Board presents budget

Published 3:44 pm Tuesday, April 17, 2018

The Buckingham County Board of Supervisors presented its Fiscal Year 2019 budget Monday during its regular meeting and held a public hearing for the proposed budget.

Rebecca Carter

County Administrator Rebecca Carter said the total operating budget would be $50,156,587.

Local revenue, Carter said, comes to $17,511,200 while state revenue comes to $1,612,914 for non-categorical expenses, expenses Carter said the state does not tell the county how to spend. Categorical aid from the state comes to $1,646,274.

Email newsletter signup

Carter noted the general fund balance grew by $800,000 for the proposed budget. She said the growth was a result of conservative spending and one-time revenue the county received.

Carter noted that 11.94 percent of the total expenditures was in a reserve fund.

Increases of expenditures total $524,088, with the majority going to Buckingham County Public Schools to fund three school buses, to hire drivers for special education students, and for a sixth-grade mathematics or English teacher.

Total reductions to expenditures comes to approximately $428,000. These include reductions to solid waste of $62,771 due to the county’s new solid waste plan, Carter said, noting gradual reductions to that expense will continue over the next few years.

Other reductions include $10,000 to the regional juvenile detention center due to the number of students currently enrolled and $4,500 to Virginia CrossRoads retreat.

Four people spoke during the public hearing. John Staten expressed concern about the allocation received by the county’s rescue squad, believing the squad had issues with personnel and service and asking that the board reduce its allocation.

David Ball expressed concern about the lack of economic development measures in the budget, saying that the county was losing young people as young people were going to surrounding areas for jobs.

Magi Van Eps urged the board to allocate $4,500 to Virginia’s Crossroads, an organization that provides marketing to counties.
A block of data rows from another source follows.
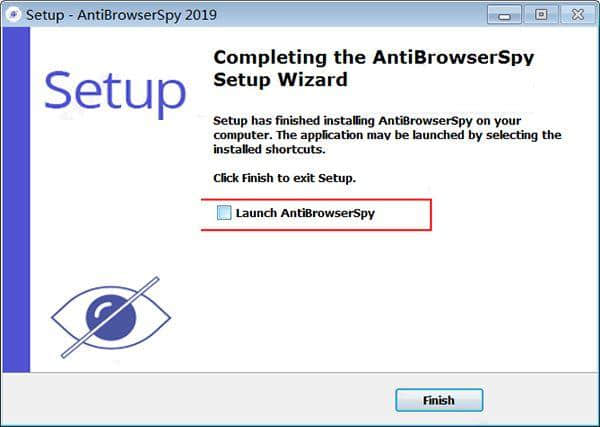
Task: Click the Completing the AntiBrowserSpy heading
Action: point(373,57)
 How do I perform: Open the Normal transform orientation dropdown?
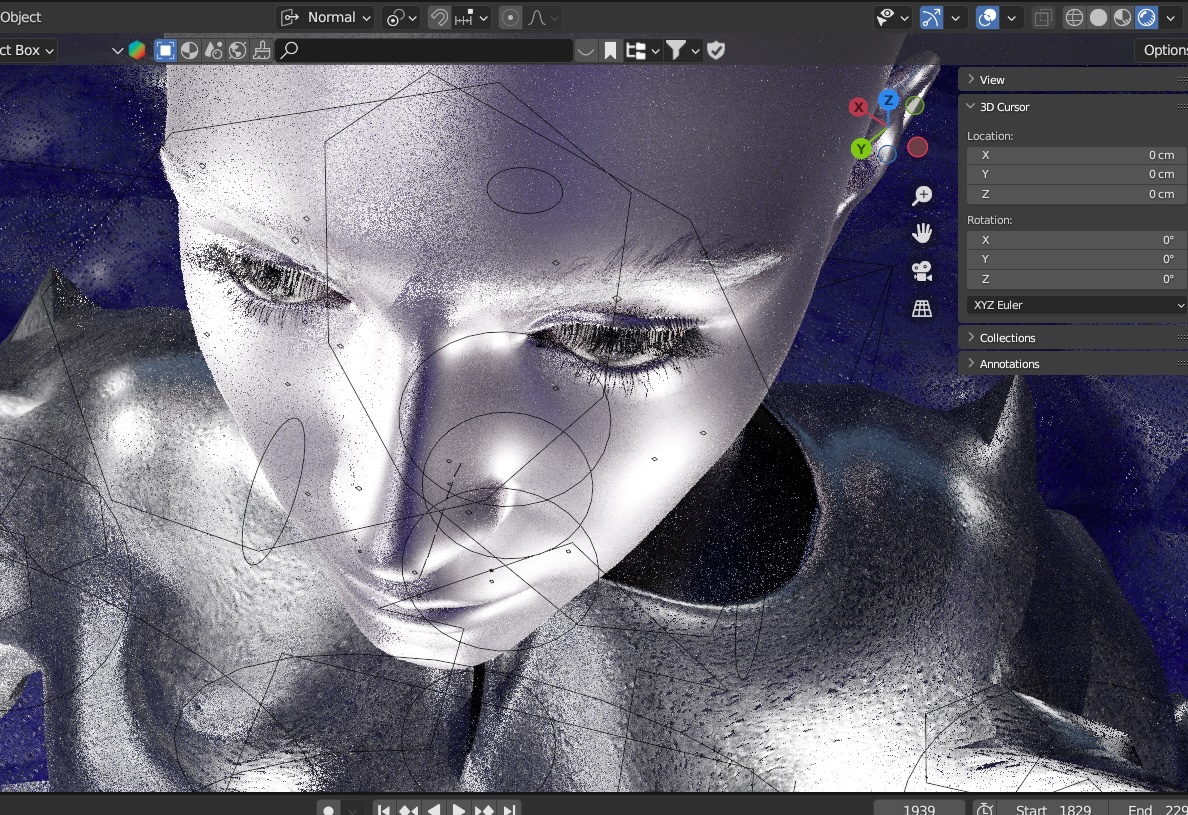[326, 17]
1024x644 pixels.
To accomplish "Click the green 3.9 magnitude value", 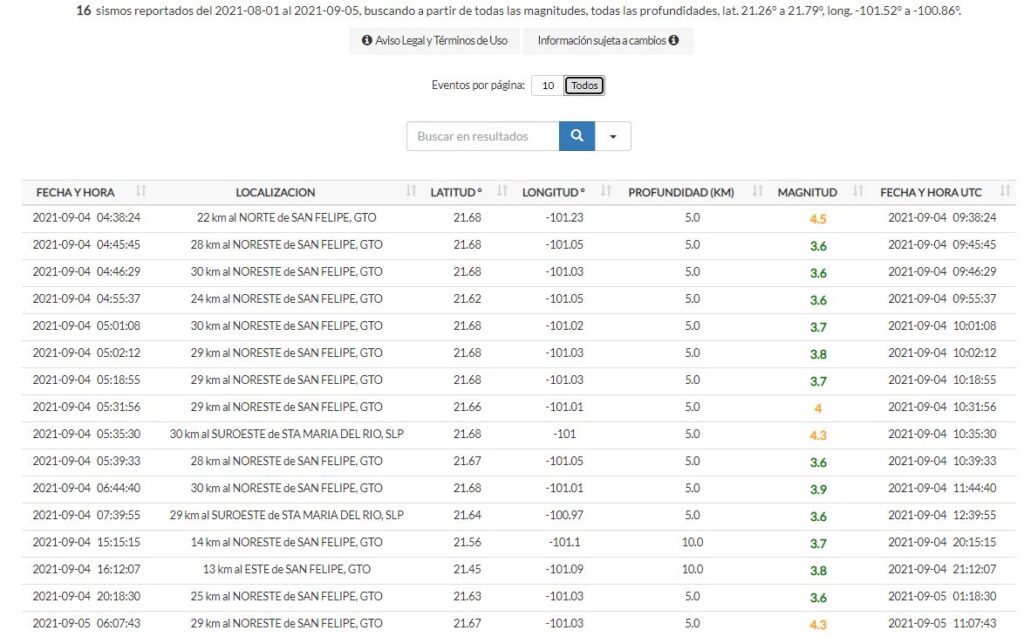I will 818,489.
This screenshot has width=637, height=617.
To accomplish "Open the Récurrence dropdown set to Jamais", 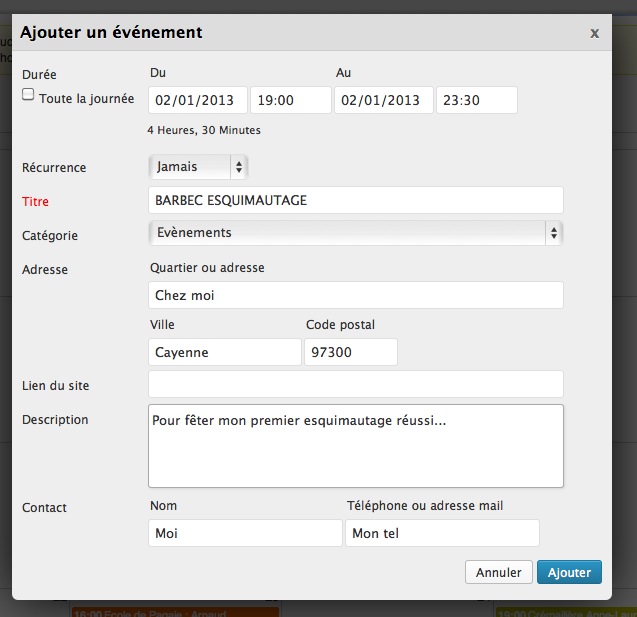I will pyautogui.click(x=198, y=167).
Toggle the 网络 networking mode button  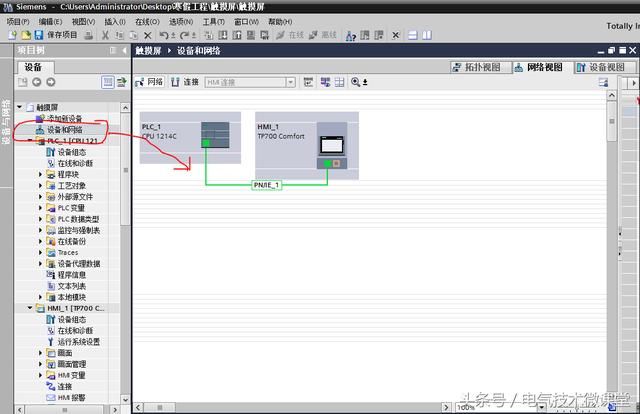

Carl Smith asked the board why the allocation for the Commonwealth’s Attorney was as high as it was. Carter explained that a portion of the allocation came from state funds, and asked to meet with Smith to look at the budget.

Tax rates for the county include 55 cents for real estate, 55 cents for public service corporation, $4.05 for State Corporation Commission (SCC) personal property, $4.05 personal property, $2.90 for machinery and tools, $1 for merchants capital and 55 cents for aircraft. 

Members of the board noted that they could not take actions or make alterations during the hearing, but would have seven days to consider the budget before the board reconvenes to vote for the budget during its Monday, April 23 meeting.

“I thank you for your interest in learning how your taxes are being spent,” Carter said after the presentation. “I think it’s much better to find out the facts.”